His early childhood almost resembled that of the fictional hero, Huckleberry Finn in it’s more carefree and adventurous times.

He took up, and was also very good at, gymnastics, then progressed to training with weights when he was around 15 years old. His first workouts were taken at the YMCA in Idaho, inspired by the awesome physique of Steve Reeves.

In 1958 Larry, moved to California where he joined former Mr. America Bert Goodrich’s gym and his first training partner was muscle and movie star, Lou Degni.

Later he switched to the fabled gym of the Iron Guru aka, the late Vince Gironda, and hung out with movie stars, training 6 times a week for several hours at a time.

Larry was then training to be an electronics engineer, so he would usually do his workouts after his normal days work. As well as weight training he also kept active with golf and surfing. Around this period, he went back briefly to Idaho, winning the Mr. Idaho title in 1959 and also the Most Muscular at a bodyweight of 171 lbs. Back in California, Larry recalls being cast with a gang of bodybuilders in the film, Muscle Beach Party and thinking to himself just how easy it seemed to be to make money. It was certainly a lot easier than his engineering job but his Mormon sense kept him level headed and he continued both his studies and training unabated.

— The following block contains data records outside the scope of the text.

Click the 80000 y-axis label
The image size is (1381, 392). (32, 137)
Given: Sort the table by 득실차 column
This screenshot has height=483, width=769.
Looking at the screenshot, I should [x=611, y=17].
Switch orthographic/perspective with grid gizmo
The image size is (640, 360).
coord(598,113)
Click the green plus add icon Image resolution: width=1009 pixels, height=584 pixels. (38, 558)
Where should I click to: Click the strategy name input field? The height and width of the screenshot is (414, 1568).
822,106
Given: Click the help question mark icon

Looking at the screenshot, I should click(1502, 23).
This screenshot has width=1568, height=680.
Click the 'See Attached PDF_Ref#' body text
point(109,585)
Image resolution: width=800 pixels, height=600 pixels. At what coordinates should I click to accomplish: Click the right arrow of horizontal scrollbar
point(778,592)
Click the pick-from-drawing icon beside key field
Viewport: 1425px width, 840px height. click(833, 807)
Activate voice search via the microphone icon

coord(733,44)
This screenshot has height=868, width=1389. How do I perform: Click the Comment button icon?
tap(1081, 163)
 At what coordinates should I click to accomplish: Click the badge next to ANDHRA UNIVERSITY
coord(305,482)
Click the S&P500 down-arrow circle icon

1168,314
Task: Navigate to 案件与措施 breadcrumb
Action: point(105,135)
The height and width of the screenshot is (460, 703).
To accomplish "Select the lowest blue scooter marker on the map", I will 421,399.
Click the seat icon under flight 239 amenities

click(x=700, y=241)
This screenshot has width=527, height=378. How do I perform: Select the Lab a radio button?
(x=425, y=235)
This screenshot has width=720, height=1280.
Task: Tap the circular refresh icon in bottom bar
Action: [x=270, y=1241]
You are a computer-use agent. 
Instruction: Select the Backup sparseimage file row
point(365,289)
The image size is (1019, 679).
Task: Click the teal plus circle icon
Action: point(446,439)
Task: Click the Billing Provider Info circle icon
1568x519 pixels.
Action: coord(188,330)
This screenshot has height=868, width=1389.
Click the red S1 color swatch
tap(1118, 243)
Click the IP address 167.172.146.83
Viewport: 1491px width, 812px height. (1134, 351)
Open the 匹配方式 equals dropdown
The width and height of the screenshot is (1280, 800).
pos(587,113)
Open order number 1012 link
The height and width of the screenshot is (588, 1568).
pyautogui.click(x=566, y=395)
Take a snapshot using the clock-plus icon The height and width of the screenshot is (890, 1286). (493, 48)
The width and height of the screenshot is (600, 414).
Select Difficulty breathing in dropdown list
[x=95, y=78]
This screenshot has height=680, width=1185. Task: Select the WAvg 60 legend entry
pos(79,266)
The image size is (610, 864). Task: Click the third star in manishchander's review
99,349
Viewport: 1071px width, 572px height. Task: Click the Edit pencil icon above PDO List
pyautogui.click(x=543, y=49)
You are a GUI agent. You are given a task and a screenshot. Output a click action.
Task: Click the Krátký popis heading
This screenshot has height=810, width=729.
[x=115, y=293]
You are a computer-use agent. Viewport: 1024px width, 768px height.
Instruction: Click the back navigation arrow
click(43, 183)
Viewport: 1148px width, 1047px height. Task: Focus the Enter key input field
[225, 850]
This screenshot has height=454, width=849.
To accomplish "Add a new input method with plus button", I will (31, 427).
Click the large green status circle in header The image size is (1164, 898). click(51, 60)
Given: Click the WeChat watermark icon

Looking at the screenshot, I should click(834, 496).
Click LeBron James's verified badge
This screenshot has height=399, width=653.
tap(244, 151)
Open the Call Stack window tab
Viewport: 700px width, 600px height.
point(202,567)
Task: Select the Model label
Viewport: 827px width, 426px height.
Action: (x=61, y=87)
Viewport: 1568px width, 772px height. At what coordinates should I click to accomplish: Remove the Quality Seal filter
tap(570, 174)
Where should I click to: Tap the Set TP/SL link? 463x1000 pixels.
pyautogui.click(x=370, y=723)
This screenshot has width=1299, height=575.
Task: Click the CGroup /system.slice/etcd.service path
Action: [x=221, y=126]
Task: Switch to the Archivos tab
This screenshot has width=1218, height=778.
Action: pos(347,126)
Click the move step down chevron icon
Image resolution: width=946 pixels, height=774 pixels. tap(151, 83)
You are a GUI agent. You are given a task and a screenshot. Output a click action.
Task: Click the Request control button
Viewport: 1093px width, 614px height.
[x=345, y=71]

Training hard, his move through the muscle ranks was meteoric, both because of his good looks and also because of his popularity with the fans. He came second to Hugo Labra in the Mr. LA contest in 1960. Three months later, far heavier muscles, he captured the Mr. California crown plus Most Muscular and in May 1961, he won the Mr. Pacific Coast. His fine physique and stunning looks had now graced the covers of nearly all of the contemporary muscle magazines with his first cover shot appearing on a copy of Tomorrow’s Man magazine.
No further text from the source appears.